Не мы такие, кино такое
10 безжалостных режиссеров
Про режиссеров-садистов и мастеров экранной жестокости мы и так все знаем. Но что же с безжалостностью? Может ли она быть благом, выходом или творческой стратегией? Павел Пугачев рассказывает о 10 безжалостных режиссерах и о том, что стоит за их отношением к миру.
Дэвид Уорк Гриффит: безжалостность как форма гуманизма
Великий новатор, не принесший ни единого оригинального приема (крупные планы, восьмерки, параллельный монтаж и прочее существовало и до его первых короткометражек), но создавший из этих морфем киноязык, всегда вызывал вопросы современников по морально-этической части. Допустим, крашеные гуталином афроамериканцы и воспевание Ку-Клукс-Клана в «Рождении нации» можно списать на особенности времени и места (хотя и выход в прокат был скандальным), но немой крик Мэй Марш в камеру — это уже нечто непередаваемое. Режиссер не отворачивает камеру, когда на героиню набрасывается «черный» насильник, и это шокирует даже безо всякой физиологии — чего уж говорить про сцену, в которой ее же тело бросают у порога вице-губернатора в качестве доказательства вины всех темнокожих. И, словно бы вняв некоторой части своих критиков, Гриффит снял «Нетерпимость» — величайшее гуманистическое произведение мирового кино, утверждающее, что справедливости в этом мире не было, нет и, скорее всего, никогда не будет. Если только не произойдет божественное спасение в последнюю минуту.
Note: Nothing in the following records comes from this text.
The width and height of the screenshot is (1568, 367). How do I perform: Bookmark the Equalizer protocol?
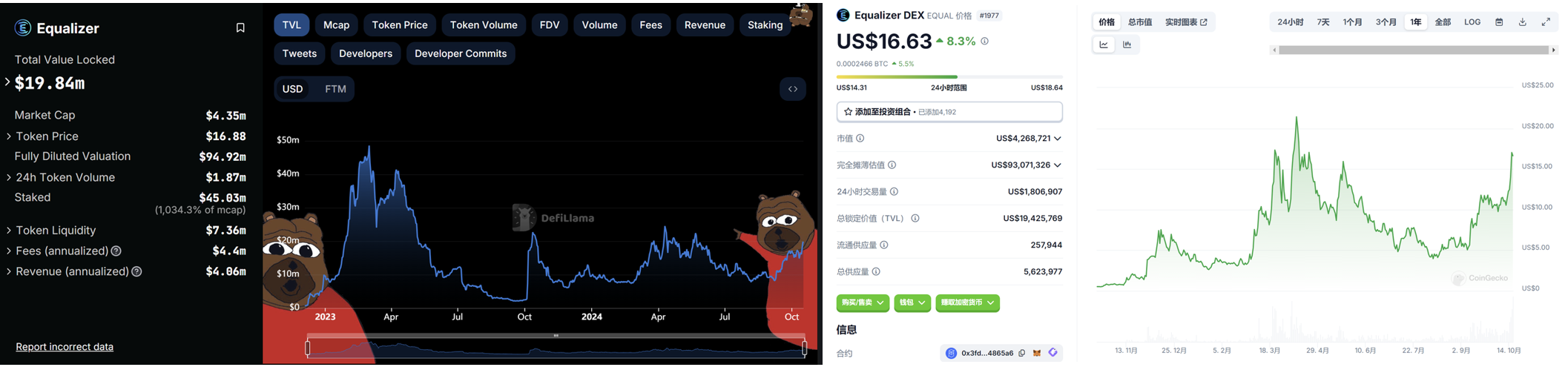240,27
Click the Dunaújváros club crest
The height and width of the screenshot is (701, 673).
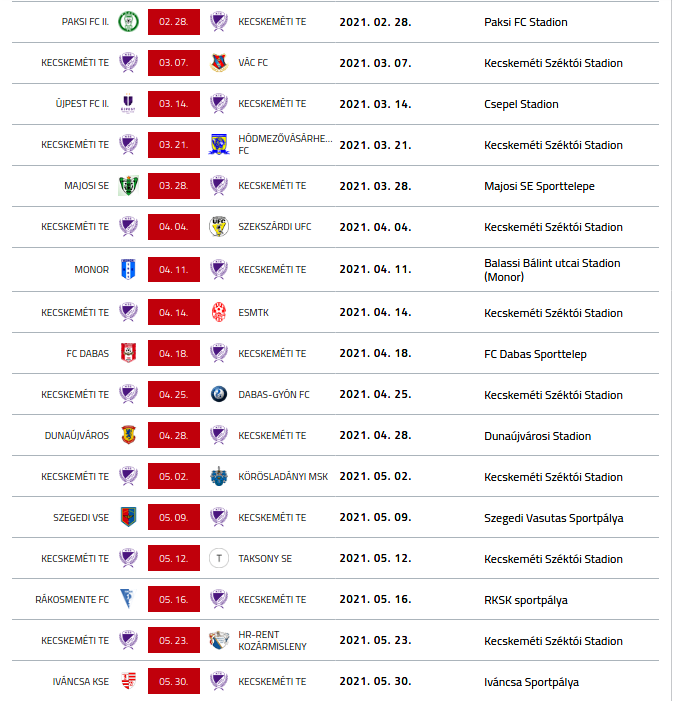click(128, 435)
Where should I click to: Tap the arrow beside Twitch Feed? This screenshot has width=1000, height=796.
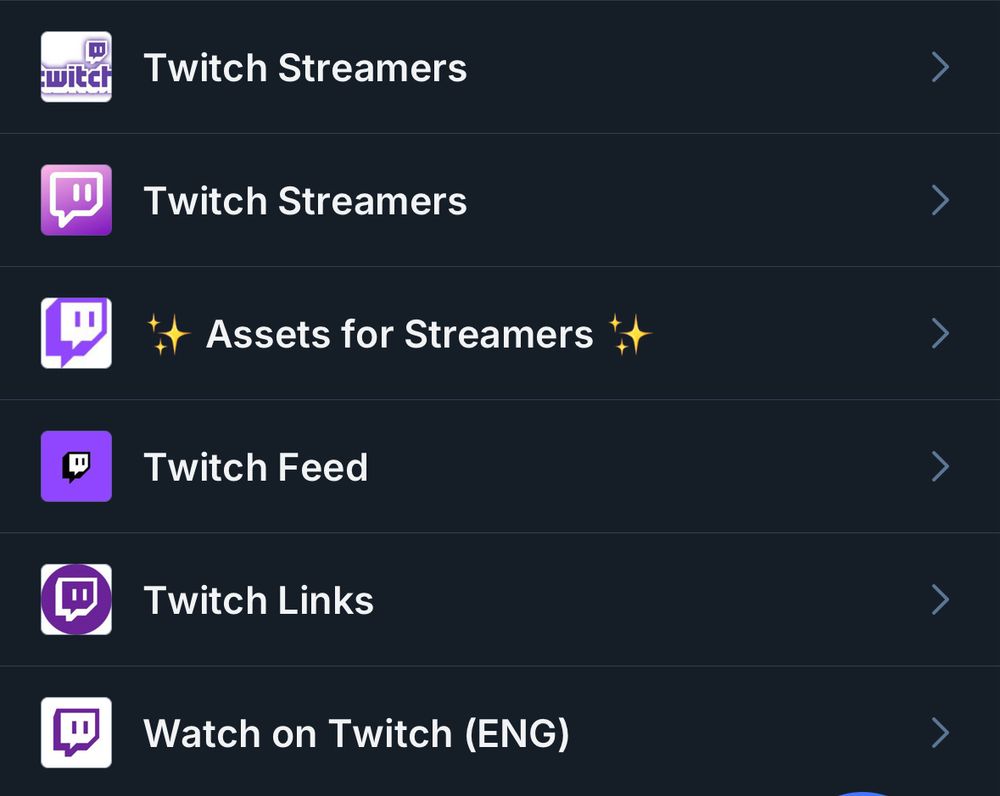point(940,466)
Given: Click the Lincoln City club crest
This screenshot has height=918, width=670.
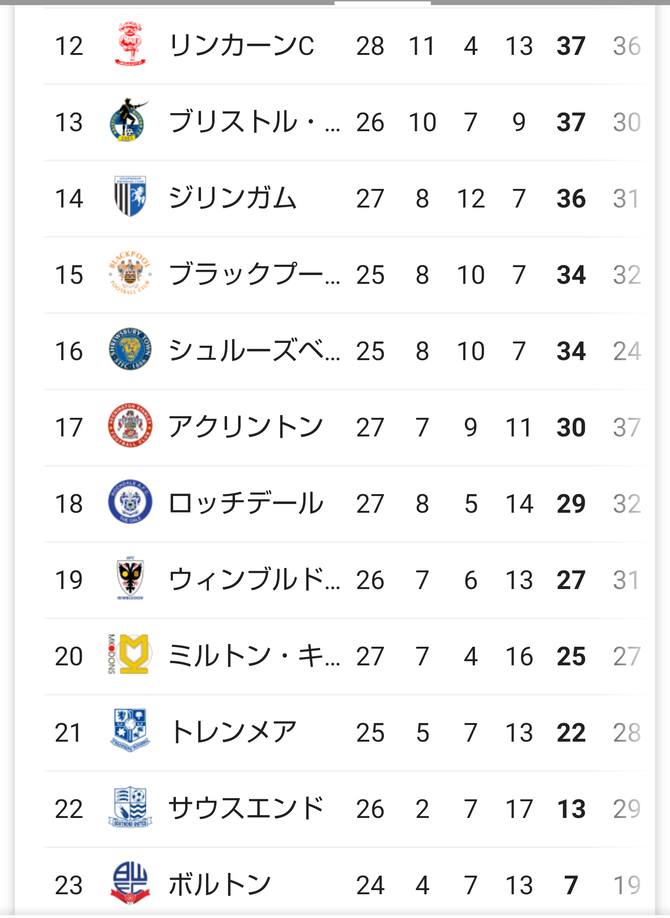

Алексей Балабанов: безжалостность времени и места
«Это какой-то фильм Балабанова» — типичная реакция на новостные репортажи формата «криминальная русская хтонь». Алексей Октябринович никогда не снимал чернухи и, кроме «Груза 200», у него не найти вот прямо беспросветных фильмов. Не был он и садистом: никакого насилия ради насилия, ужаса ради ужаса, да и в любом его фильме можно найти и надежду, и любовь (даже вот капитан Журов считает, что любит свою пленницу, просто он — чудовище). Но почему веет таким холодом? Дело точно не в климате, но контекст времени и места действительно важен. Не хочется сводить все к банальности про «не мы такие, жизнь такая», но Балабанов — как едва ли не единственный постсоветский режиссер, сумевший не только поймать дух времени, но и передать его через пленку,— прекрасно понимал, что этот ветер может надуть.
Михаэль Ханеке: безжалостность к зрителю
Иногда кажется, что он только и делает, что издевается. Над одинокой преподшей с садомазохистскими наклонностями («Пианистка»). Над умирающими перед камерой стариками, звездами европейского кино прошлого века («Любовь»). Над обывателями, к которым зашли непрошенные гости («Забавные игры»). Над детективной структурой («Скрытое»). Над концепцией банальности зла в популярном изложении («Белая лента»). И всегда — над терпением зрителя, ожидающего даже от его кино какого-то драматургического или, не дай бог, эмоционального развития, катарсического эффекта, ставящего точку, а не многоточие финала. «Зачем вы это смотрите, а?» — улыбнется в камеру один из убийц в «Забавных играх». Самое страшное не в этом вопросе, а в том, что человек по ту сторону экрана знает на него ответ, но вам не скажет.